Stablecoin launches now move markets, custody arrangements, and regulatory policy in real time. USDG distribution deals, RLUSD bank partnerships, and USD1 reserve disclosures can all shift user flows within days, and most of the news is buried in press releases, regulatory filings, and on-chain data. Zippfeed surfaces stablecoin headlines with sentiment scoring (bullish, neutral, or bearish) and an importance rating, so you can see which issuers are gaining traction and which are losing it, without having to read every wire yourself.

Frequently asked questions

Is USDG safer than USDC?
Not necessarily in absolute terms, since both are backed by short-dated U.S. Treasuries and cash, but the legal structure differs.

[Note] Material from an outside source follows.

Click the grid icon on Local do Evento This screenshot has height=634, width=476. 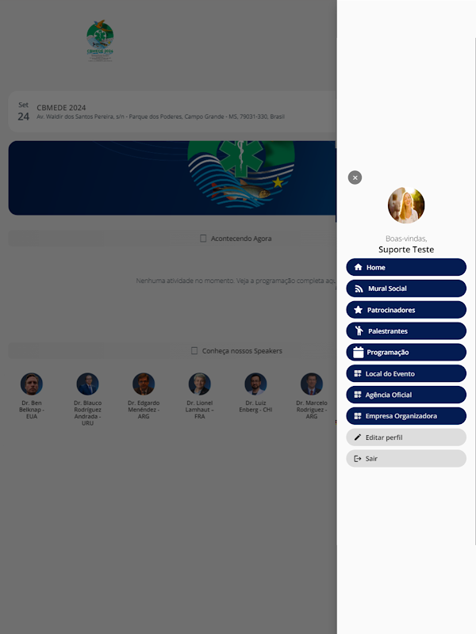(x=358, y=373)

USDG is issued by Paxos under a New York trust charter, with reserves held in a segregated structure. USDC is issued by Circle under money transmitter licenses, with reserves managed by BlackRock. The right choice depends on whether you prioritize NYDFS oversight (USDG) or liquidity and exchange availability (USDC).
How does PYUSD differ from USDC?
PYUSD is issued by Paxos for PayPal, so its main advantage is distribution inside PayPal and Venmo rather than better reserves. Both tokens are dollar-backed, but PYUSD is most useful for users who already transact inside the PayPal ecosystem and want a seamless on-ramp to crypto. For DeFi and exchange use, USDC remains far more widely accepted.
Should I move my stablecoins to a bank-issued token?
There is no universal answer. Bank- and consortium-issued tokens (USDG, PYUSD, RLUSD) lean on stronger regulatory licenses, while USDC has the deepest liquidity and integrations. The practical question is which tokens your exchange or wallet supports, what fees you will pay on-chain, and whether you care about the issuer's legal structure in a default scenario. This is education, not financial advice.
What happens to my stablecoins if the issuer goes bankrupt?
It depends entirely on the legal structure of the reserves. If reserves are held in a segregated trust or bankruptcy-remote vehicle (the model used by NYDFS-regulated issuers like Paxos and Ripple), token holders have a direct claim on the assets. If reserves sit on the issuer's balance sheet alongside operating funds, token holders become unsecured creditors and may wait years for partial recovery. This is why reserve structure matters as much as reserve composition.